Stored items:

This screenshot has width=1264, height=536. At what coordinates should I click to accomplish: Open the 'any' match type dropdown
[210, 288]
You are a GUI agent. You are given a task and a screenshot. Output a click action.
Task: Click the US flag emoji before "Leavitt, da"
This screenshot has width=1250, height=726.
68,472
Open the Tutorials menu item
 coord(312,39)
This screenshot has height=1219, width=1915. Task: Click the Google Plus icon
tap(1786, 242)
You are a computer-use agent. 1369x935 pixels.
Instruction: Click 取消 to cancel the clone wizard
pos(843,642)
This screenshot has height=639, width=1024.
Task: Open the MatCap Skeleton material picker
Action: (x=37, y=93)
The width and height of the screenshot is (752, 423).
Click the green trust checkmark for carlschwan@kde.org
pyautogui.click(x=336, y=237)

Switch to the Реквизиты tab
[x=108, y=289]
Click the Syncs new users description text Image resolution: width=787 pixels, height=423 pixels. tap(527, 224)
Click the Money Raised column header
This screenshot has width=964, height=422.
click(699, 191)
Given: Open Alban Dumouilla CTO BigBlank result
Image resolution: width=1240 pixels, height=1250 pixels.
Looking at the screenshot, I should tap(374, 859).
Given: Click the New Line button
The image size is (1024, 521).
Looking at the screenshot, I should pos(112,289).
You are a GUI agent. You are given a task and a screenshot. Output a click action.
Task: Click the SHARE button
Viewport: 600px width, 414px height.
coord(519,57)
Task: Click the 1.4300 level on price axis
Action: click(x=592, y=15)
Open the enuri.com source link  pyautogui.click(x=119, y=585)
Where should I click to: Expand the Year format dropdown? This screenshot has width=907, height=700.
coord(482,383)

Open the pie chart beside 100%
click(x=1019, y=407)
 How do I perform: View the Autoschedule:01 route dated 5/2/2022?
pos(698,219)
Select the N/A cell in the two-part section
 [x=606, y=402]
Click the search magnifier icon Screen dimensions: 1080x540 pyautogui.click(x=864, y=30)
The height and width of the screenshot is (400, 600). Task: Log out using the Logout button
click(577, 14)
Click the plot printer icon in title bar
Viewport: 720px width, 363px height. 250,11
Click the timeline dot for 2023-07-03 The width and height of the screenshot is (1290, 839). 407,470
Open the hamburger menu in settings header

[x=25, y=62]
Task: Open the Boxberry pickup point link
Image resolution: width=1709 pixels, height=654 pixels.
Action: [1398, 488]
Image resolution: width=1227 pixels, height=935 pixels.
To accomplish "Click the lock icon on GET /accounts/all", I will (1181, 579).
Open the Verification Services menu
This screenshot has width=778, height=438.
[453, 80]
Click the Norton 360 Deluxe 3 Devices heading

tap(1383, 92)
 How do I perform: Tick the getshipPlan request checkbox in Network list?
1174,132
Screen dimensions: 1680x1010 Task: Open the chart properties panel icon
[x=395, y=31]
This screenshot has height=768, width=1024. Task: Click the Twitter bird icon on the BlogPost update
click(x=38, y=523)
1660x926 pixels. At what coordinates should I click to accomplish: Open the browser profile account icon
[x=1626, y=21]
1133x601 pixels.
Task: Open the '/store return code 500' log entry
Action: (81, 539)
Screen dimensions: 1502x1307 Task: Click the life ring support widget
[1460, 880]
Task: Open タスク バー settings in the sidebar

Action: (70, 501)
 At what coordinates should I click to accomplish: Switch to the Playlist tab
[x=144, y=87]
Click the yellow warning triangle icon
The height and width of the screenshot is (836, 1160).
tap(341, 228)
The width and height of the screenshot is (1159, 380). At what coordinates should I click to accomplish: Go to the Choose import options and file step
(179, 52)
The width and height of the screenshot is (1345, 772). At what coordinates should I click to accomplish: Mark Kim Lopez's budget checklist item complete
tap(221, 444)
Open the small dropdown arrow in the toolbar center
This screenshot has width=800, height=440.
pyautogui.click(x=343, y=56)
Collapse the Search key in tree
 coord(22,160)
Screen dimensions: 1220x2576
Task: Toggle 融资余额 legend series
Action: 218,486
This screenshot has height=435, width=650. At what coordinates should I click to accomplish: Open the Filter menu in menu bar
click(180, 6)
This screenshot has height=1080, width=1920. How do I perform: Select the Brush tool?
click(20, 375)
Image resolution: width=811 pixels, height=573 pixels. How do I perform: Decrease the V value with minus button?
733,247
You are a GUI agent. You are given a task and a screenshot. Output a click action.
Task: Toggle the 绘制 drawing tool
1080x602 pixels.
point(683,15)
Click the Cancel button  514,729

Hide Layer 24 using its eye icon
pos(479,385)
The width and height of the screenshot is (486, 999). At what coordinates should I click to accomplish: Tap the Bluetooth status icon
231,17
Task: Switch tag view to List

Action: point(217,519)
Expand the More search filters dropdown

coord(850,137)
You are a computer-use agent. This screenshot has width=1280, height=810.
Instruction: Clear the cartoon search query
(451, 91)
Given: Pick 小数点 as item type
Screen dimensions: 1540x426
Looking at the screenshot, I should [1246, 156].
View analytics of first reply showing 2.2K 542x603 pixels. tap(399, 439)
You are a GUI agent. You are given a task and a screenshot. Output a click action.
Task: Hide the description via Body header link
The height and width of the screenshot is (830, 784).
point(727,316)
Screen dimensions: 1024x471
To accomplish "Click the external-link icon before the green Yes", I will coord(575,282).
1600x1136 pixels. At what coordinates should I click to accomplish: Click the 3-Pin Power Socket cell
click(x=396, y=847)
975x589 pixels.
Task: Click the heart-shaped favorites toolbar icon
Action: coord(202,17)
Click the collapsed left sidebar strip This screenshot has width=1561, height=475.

> [WHAT IS REQUIRED] No line may be altered or left out when the data is written out.

> [ANSWER TO THIS TASK]
This screenshot has width=1264, height=536. At what coordinates should I click to accomplish: Open the 'any' match type dropdown
[210, 288]
You are a GUI agent. You are given a task and a screenshot. Output a click action.
Task: Click the US flag emoji before "Leavitt, da"
This screenshot has width=1250, height=726.
68,472
Open the Tutorials menu item
 coord(312,39)
This screenshot has height=1219, width=1915. Task: Click the Google Plus icon
tap(1786, 242)
You are a computer-use agent. 1369x935 pixels.
Instruction: Click 取消 to cancel the clone wizard
pos(843,642)
This screenshot has height=639, width=1024.
Task: Open the MatCap Skeleton material picker
Action: (x=37, y=93)
The width and height of the screenshot is (752, 423).
Click the green trust checkmark for carlschwan@kde.org
pyautogui.click(x=336, y=237)

Switch to the Реквизиты tab
[x=108, y=289]
Click the Syncs new users description text Image resolution: width=787 pixels, height=423 pixels. tap(527, 224)
Click the Money Raised column header
This screenshot has width=964, height=422.
click(699, 191)
Given: Open Alban Dumouilla CTO BigBlank result
Image resolution: width=1240 pixels, height=1250 pixels.
Looking at the screenshot, I should tap(374, 859).
Given: Click the New Line button
The image size is (1024, 521).
Looking at the screenshot, I should pos(112,289).
You are a GUI agent. You are given a task and a screenshot. Output a click action.
Task: Click the SHARE button
Viewport: 600px width, 414px height.
coord(519,57)
Task: Click the 1.4300 level on price axis
Action: click(x=592, y=15)
Open the enuri.com source link  pyautogui.click(x=119, y=585)
Where should I click to: Expand the Year format dropdown? This screenshot has width=907, height=700.
coord(482,383)

Open the pie chart beside 100%
click(x=1019, y=407)
 How do I perform: View the Autoschedule:01 route dated 5/2/2022?
pos(698,219)
Select the N/A cell in the two-part section
 [x=606, y=402]
Click the search magnifier icon Screen dimensions: 1080x540 pyautogui.click(x=864, y=30)
The height and width of the screenshot is (400, 600). Task: Log out using the Logout button
click(577, 14)
Click the plot printer icon in title bar
Viewport: 720px width, 363px height. 250,11
Click the timeline dot for 2023-07-03 The width and height of the screenshot is (1290, 839). 407,470
Open the hamburger menu in settings header

[x=25, y=62]
Task: Open the Boxberry pickup point link
Image resolution: width=1709 pixels, height=654 pixels.
Action: [1398, 488]
Image resolution: width=1227 pixels, height=935 pixels.
To accomplish "Click the lock icon on GET /accounts/all", I will (1181, 579).
Open the Verification Services menu
This screenshot has width=778, height=438.
[453, 80]
Click the Norton 360 Deluxe 3 Devices heading

tap(1383, 92)
 How do I perform: Tick the getshipPlan request checkbox in Network list?
1174,132
Screen dimensions: 1680x1010 Task: Open the chart properties panel icon
[x=395, y=31]
This screenshot has height=768, width=1024. Task: Click the Twitter bird icon on the BlogPost update
click(x=38, y=523)
1660x926 pixels. At what coordinates should I click to accomplish: Open the browser profile account icon
[x=1626, y=21]
1133x601 pixels.
Task: Open the '/store return code 500' log entry
Action: (81, 539)
Screen dimensions: 1502x1307 Task: Click the life ring support widget
[1460, 880]
Task: Open タスク バー settings in the sidebar

Action: (70, 501)
 At what coordinates should I click to accomplish: Switch to the Playlist tab
[x=144, y=87]
Click the yellow warning triangle icon
The height and width of the screenshot is (836, 1160).
tap(341, 228)
The width and height of the screenshot is (1159, 380). At what coordinates should I click to accomplish: Go to the Choose import options and file step
(179, 52)
The width and height of the screenshot is (1345, 772). At what coordinates should I click to accomplish: Mark Kim Lopez's budget checklist item complete
tap(221, 444)
Open the small dropdown arrow in the toolbar center
This screenshot has width=800, height=440.
pyautogui.click(x=343, y=56)
Collapse the Search key in tree
 coord(22,160)
Screen dimensions: 1220x2576
Task: Toggle 融资余额 legend series
Action: 218,486
This screenshot has height=435, width=650. At what coordinates should I click to accomplish: Open the Filter menu in menu bar
click(180, 6)
This screenshot has height=1080, width=1920. How do I perform: Select the Brush tool?
click(20, 375)
Image resolution: width=811 pixels, height=573 pixels. How do I perform: Decrease the V value with minus button?
733,247
You are a GUI agent. You are given a task and a screenshot. Output a click action.
Task: Toggle the 绘制 drawing tool
1080x602 pixels.
point(683,15)
Click the Cancel button  514,729

Hide Layer 24 using its eye icon
pos(479,385)
The width and height of the screenshot is (486, 999). At what coordinates should I click to accomplish: Tap the Bluetooth status icon
231,17
Task: Switch tag view to List

Action: point(217,519)
Expand the More search filters dropdown

coord(850,137)
You are a computer-use agent. This screenshot has width=1280, height=810.
Instruction: Clear the cartoon search query
(451, 91)
Given: Pick 小数点 as item type
Screen dimensions: 1540x426
Looking at the screenshot, I should [1246, 156].
View analytics of first reply showing 2.2K 542x603 pixels. tap(399, 439)
You are a GUI agent. You are given a task and a screenshot. Output a click action.
Task: Hide the description via Body header link
The height and width of the screenshot is (830, 784).
point(727,316)
Screen dimensions: 1024x471
To accomplish "Click the external-link icon before the green Yes", I will coord(575,282).
1600x1136 pixels. At what coordinates should I click to accomplish: Click the 3-Pin Power Socket cell
click(x=396, y=847)
975x589 pixels.
Task: Click the heart-shaped favorites toolbar icon
Action: coord(202,17)
Click the collapsed left sidebar strip This screenshot has width=1561, height=475.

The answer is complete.